# Task to complete:
Every line from the start of the entries up to and including the one bearing "Clear Bag Bundle (72, 1818)" must be printed verbatim, without the pictures.

Data items:
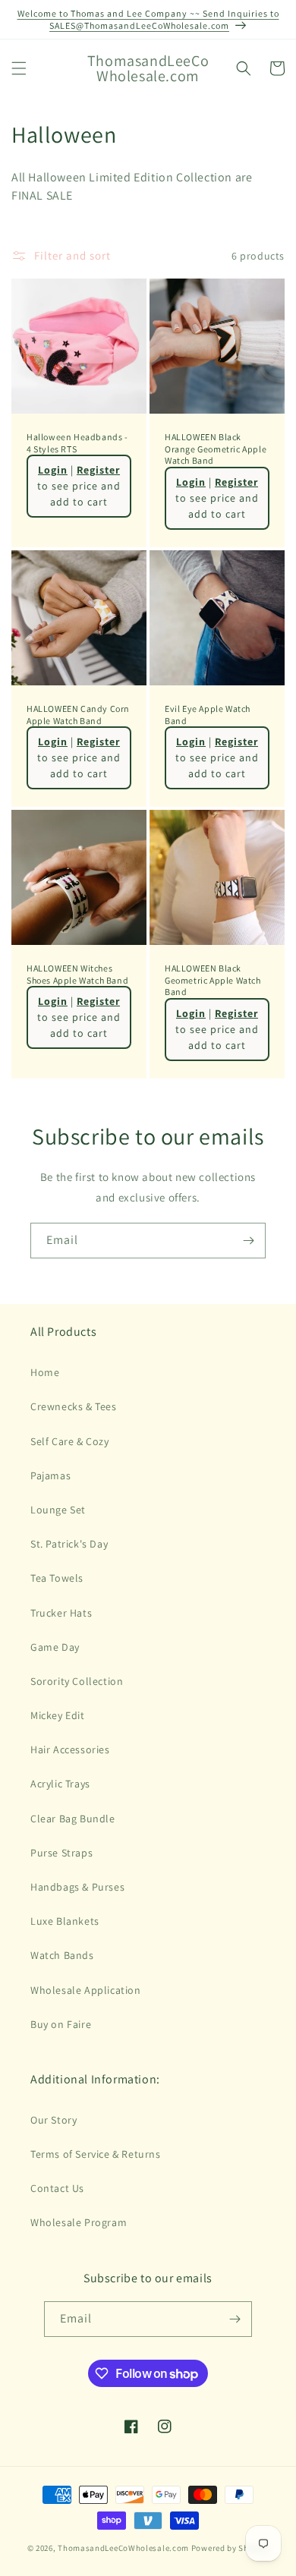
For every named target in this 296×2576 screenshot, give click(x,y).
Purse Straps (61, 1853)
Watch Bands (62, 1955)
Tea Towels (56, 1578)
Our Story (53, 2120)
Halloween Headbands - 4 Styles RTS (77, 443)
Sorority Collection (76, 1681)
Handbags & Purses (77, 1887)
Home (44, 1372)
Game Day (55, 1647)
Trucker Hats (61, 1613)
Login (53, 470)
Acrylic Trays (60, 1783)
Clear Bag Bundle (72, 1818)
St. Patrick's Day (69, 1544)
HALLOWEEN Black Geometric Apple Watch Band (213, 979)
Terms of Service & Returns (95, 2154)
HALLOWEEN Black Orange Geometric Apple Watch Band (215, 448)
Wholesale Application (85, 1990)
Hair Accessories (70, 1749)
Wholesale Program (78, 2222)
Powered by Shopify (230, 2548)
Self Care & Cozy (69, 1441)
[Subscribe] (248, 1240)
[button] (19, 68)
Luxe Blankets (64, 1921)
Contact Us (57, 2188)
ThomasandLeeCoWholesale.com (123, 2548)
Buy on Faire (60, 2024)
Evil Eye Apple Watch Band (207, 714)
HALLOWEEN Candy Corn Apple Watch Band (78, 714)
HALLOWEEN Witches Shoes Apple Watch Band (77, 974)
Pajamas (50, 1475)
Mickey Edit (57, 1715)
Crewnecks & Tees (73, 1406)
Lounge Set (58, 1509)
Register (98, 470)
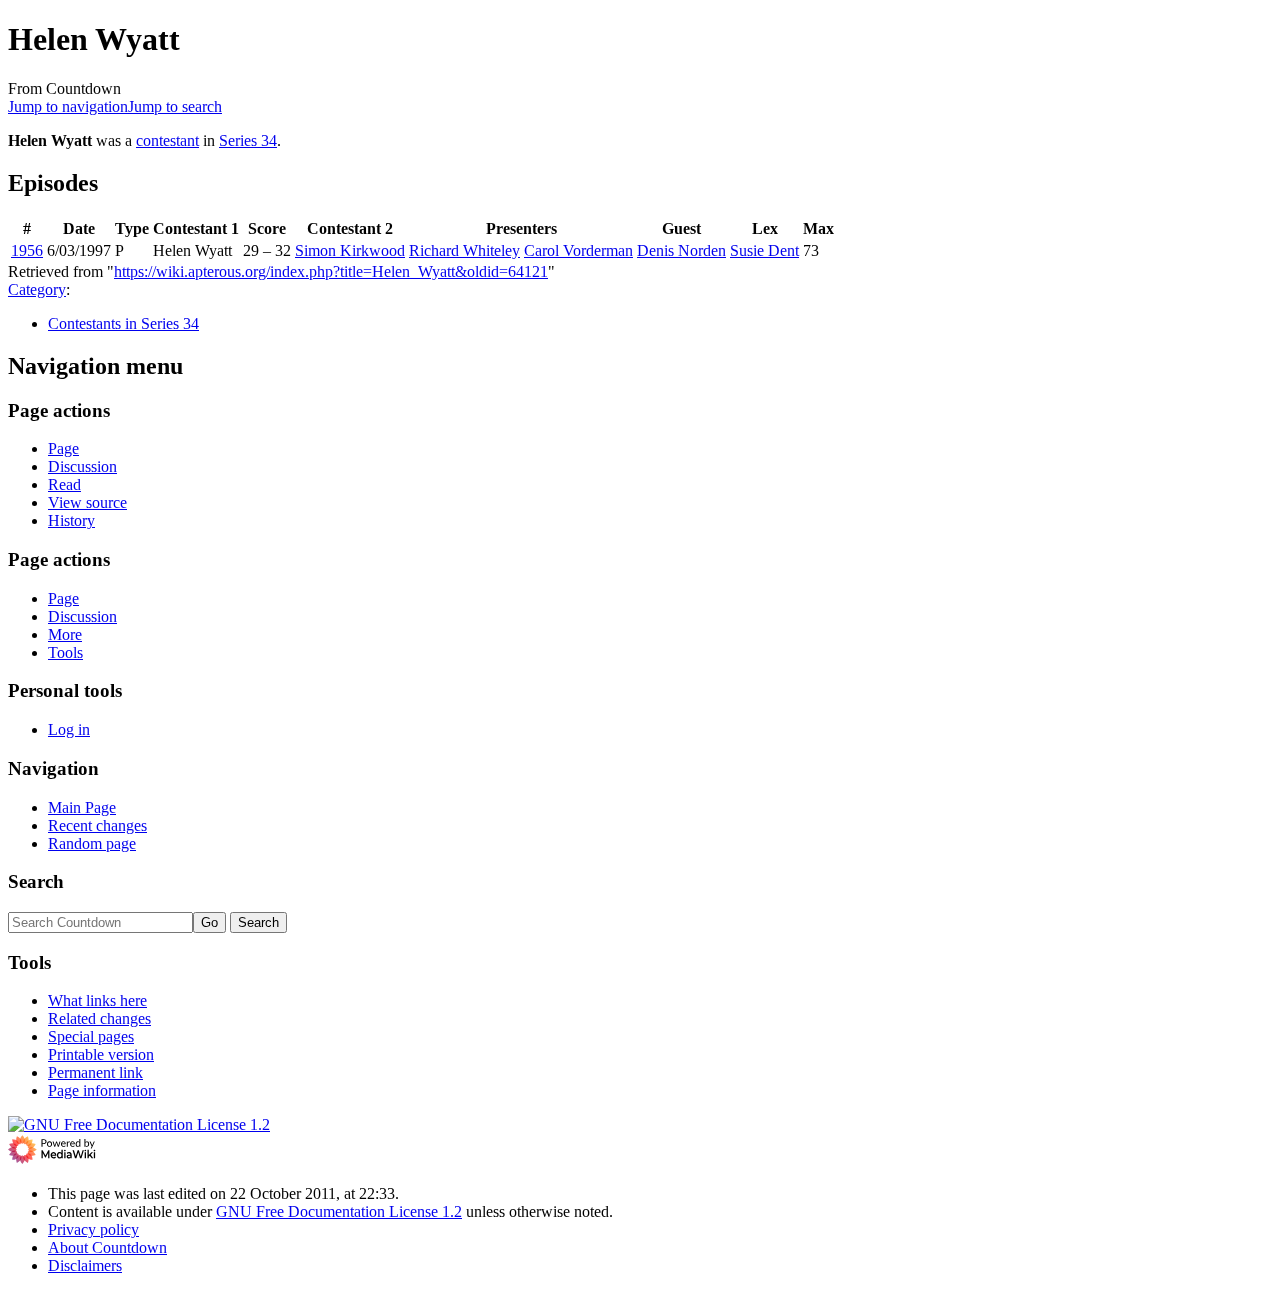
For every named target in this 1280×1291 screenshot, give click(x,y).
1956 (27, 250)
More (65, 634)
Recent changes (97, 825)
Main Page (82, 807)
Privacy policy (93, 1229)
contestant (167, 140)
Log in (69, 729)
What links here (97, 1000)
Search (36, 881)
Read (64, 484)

# Task solution:
For every named target in this 296×2576 screenshot, give click(x,y).
Purse Straps (61, 1853)
Watch Bands (62, 1955)
Tea Towels (56, 1578)
Our Story (53, 2120)
Halloween Headbands - 4 Styles RTS (77, 443)
Sorority Collection (76, 1681)
Handbags & Purses (77, 1887)
Home (44, 1372)
Game Day (55, 1647)
Trucker Hats (61, 1613)
Login (53, 470)
Acrylic Trays (60, 1783)
Clear Bag Bundle (72, 1818)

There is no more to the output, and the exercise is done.